|Directed by:||Ryan Coogler|
|Written by:||Ryan Coogler, Joe Robert Cole|
|Starring:||Chadwick Boseman, Michael B. Jordan, Lupita Nyong’o, Danai Gurira, Martin Freeman, Daniel Kaluuya, Angela Bassett, Forest Whitaker, Andy Serkis|
|Released:||February 15, 2018|
We’ve seen black superheroes before such as Blankman (1994), Steel (1997) and Blade (2004) but Blank Panther still marks an important milestone in terms of the genre. Never before have we seen a superhero flick with so many black actors getting a chance to shine. Of the 10 actors shown on the film’s poster, only two are white. Arguably this movie should have been made long before now but it’s still great to see Marvel putting up $200 million to launch this new franchise.
The choice of director raised eyebrows when announced two years ago but hindsight shows it to be an excellent choice. Ryan Coogler is a Californian-born with just two previous credits to his name. He burst onto the scene in 2013 with Fruitvale Station, a low budget independent film that premiered at Sundance and told the true story of a 22-year-old African American who was killed by police in Oakland. He followed that up with Creed, a reboot of the Rocky franchise that saw Sylvester Stallone pick up an Oscar nomination as the boxing coach of a young guy with big dreams.
If there’s a weakness in Black Panther, it’s the battle to pack so much story inside of two hours. I was a little confused by the opening act as we’re introduced to all the characters and given a brief history lesson. To do my best to explain… there’s a fictitious country in central African known as Wakanda. It’s thought of as a third world country but what many don’t know is that it is home to a powerful, alien-sourced metal known as vibranium. They keep the metal hidden and mask their true wealth so as not to be targeted by neighbouring countries. It’s not a bad strategy.

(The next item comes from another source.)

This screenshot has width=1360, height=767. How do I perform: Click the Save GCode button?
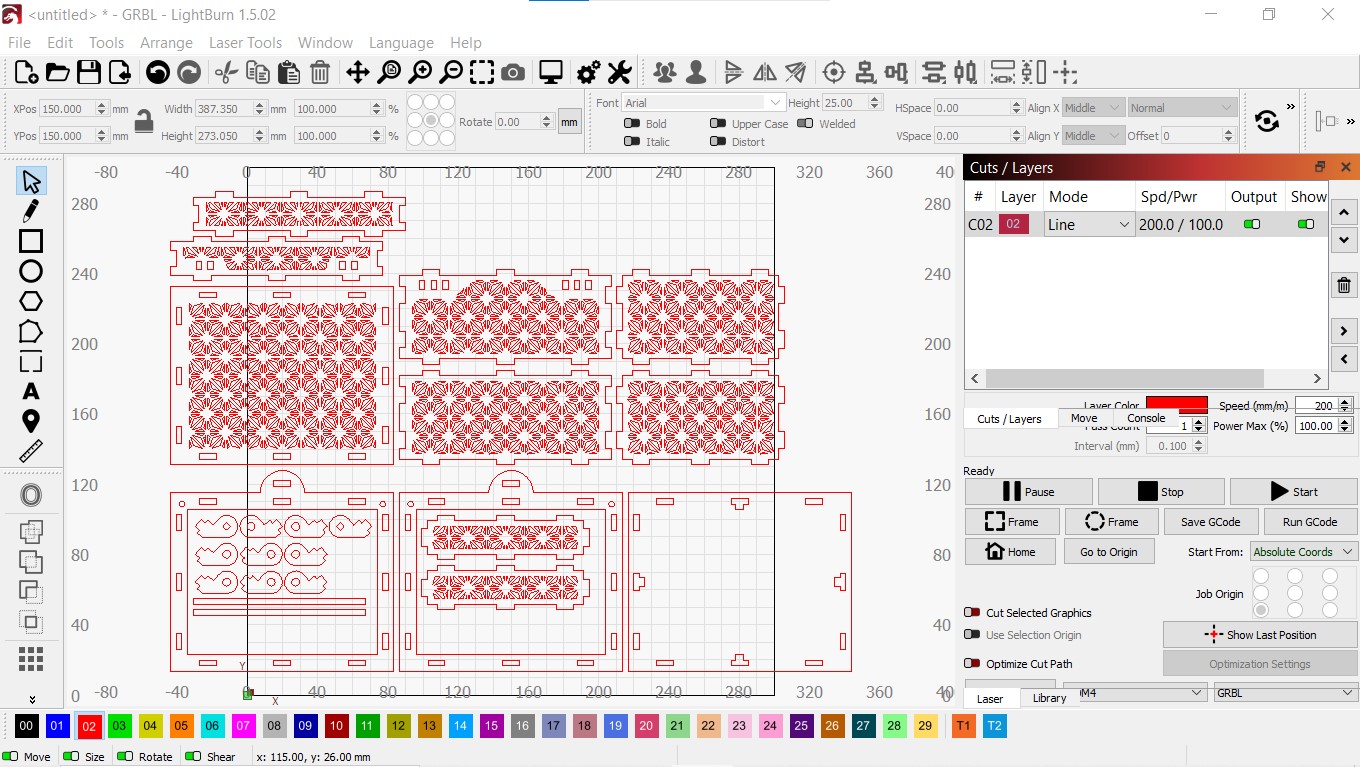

Those living Wakanda harvest the metal and use to create technology that eclipses anything else available in the world. This is where our hero comes in. The King of Wakanda, otherwise known as the Black Panther, drinks a special potion which gives him near-invincible powers. He rides around in an invisible spacecraft and wears a latex-like suit that can repel any bullet or any punch. All of these are thanks to the magic that is vibranium.
With the introduction out of the way, the film then has the chance to explore some worthy themes. The current King/Black Panther (Boseman) is being questioned by his shrewd girlfriend (Nyong’o) about his plans for the country. With so much poverty in the world, she thinks it’s time to reveal the true Wakanda and use their wealth to help others. The King isn’t so sure and sees his role as one of protecting his fellow citizens. The parallels with Brexit and Trump’s America are clear.
There’s more than that going on. A boisterous South African arms dealer (Serkis) is looking to steal some vibranium and sell it on the black market. A young man from California (Jordan) learns of his Wakandan heritage and travels to Africa in search of answers and power. Leading tribes people in Wakanda are forced to pick a side when the King’s views are challenged. Do their loyalties lie with the man or the throne? There’s a lot of cool stuff here.
Laced with political messages, Black Panther is a film to be admired for its rich, compelling story. There are a few neat twists and you’re never quite sure what’s around the corner. Further, there’s no clear “good” and “evil” as several of the key characters illustrate both traits. If you’re going along just for the action, you won’t be disappointed either. Coogler has created some intense battle sequences that are light-on in terms of special effects and editing.
The casting can’t be faulted either. We’ve got veterans like Forest Whitaker (The Last King of Scotland) and Angela Bassett (What’s Love Got to Do with It) working alongside terrific young actors such as Chadwick Boseman (Get on Up) and Lupita Nyong’o (12 Years a Slave). Everyone will have their favourites but in my eyes, it’s Michael B. Jordan who impresses most as the film’s intriguing quasi-villain. He comes complete with a commanding presence and a trend-setting hairstyle. It’s also interesting to note that of the three films Coogler has made, Jordan appears in all three. They clearly have a great working relationship.
I’m not alone in my positive words for Blank Panther and given the hype that is quickly building, this has the potential to be one of the biggest Marvel films yet.